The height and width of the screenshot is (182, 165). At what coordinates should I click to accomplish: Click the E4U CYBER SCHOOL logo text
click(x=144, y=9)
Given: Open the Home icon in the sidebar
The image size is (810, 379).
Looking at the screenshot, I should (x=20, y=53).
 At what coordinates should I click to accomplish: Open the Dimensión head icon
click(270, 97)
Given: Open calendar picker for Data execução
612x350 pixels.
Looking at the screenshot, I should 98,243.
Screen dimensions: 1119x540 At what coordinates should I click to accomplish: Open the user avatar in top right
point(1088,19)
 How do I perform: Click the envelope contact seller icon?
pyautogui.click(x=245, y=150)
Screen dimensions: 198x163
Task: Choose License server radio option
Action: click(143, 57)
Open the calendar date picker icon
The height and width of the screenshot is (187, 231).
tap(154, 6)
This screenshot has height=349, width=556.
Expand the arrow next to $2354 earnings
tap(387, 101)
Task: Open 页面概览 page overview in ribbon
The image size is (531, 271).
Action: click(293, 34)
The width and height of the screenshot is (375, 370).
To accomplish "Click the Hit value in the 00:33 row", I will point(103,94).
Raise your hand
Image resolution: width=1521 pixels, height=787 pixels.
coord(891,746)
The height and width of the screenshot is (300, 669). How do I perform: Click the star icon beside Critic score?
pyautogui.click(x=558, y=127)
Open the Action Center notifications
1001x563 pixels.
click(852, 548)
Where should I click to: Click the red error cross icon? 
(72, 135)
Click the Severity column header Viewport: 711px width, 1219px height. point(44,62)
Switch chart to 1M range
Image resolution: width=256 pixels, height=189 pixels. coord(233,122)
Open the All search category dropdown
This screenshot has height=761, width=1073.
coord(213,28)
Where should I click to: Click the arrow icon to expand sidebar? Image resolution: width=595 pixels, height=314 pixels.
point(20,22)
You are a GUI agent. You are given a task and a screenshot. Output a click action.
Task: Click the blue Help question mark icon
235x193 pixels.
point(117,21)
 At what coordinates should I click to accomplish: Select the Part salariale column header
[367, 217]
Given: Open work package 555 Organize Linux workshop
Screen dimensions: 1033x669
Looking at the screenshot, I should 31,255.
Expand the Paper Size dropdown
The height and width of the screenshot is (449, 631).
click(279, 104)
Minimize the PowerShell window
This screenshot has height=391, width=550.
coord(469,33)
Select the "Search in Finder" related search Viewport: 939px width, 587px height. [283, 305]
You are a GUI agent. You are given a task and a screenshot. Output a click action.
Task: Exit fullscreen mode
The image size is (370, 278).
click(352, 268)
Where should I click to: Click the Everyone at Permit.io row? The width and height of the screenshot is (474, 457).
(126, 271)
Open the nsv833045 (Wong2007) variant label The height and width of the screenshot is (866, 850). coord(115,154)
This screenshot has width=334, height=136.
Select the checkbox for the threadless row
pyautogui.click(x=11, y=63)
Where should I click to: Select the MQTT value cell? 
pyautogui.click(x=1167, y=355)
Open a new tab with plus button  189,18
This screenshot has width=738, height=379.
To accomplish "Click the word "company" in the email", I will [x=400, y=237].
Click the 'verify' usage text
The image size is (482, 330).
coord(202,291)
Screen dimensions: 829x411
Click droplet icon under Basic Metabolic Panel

※

#### [Short exercise]
Swap "Severity" for "Priority" in the lines between the one holding "Task: Open 页面概览 page overview in ribbon" and the one holding "coord(213,28)", inclusive, and reproduce only those lines with nothing else altered.

#### [Result of this task]
Task: Open 页面概览 page overview in ribbon
The image size is (531, 271).
Action: click(293, 34)
The width and height of the screenshot is (375, 370).
To accomplish "Click the Hit value in the 00:33 row", I will point(103,94).
Raise your hand
Image resolution: width=1521 pixels, height=787 pixels.
coord(891,746)
The height and width of the screenshot is (300, 669). How do I perform: Click the star icon beside Critic score?
pyautogui.click(x=558, y=127)
Open the Action Center notifications
1001x563 pixels.
click(852, 548)
Where should I click to: Click the red error cross icon? 
(72, 135)
Click the Priority column header Viewport: 711px width, 1219px height. point(44,62)
Switch chart to 1M range
Image resolution: width=256 pixels, height=189 pixels. coord(233,122)
Open the All search category dropdown
This screenshot has height=761, width=1073.
coord(213,28)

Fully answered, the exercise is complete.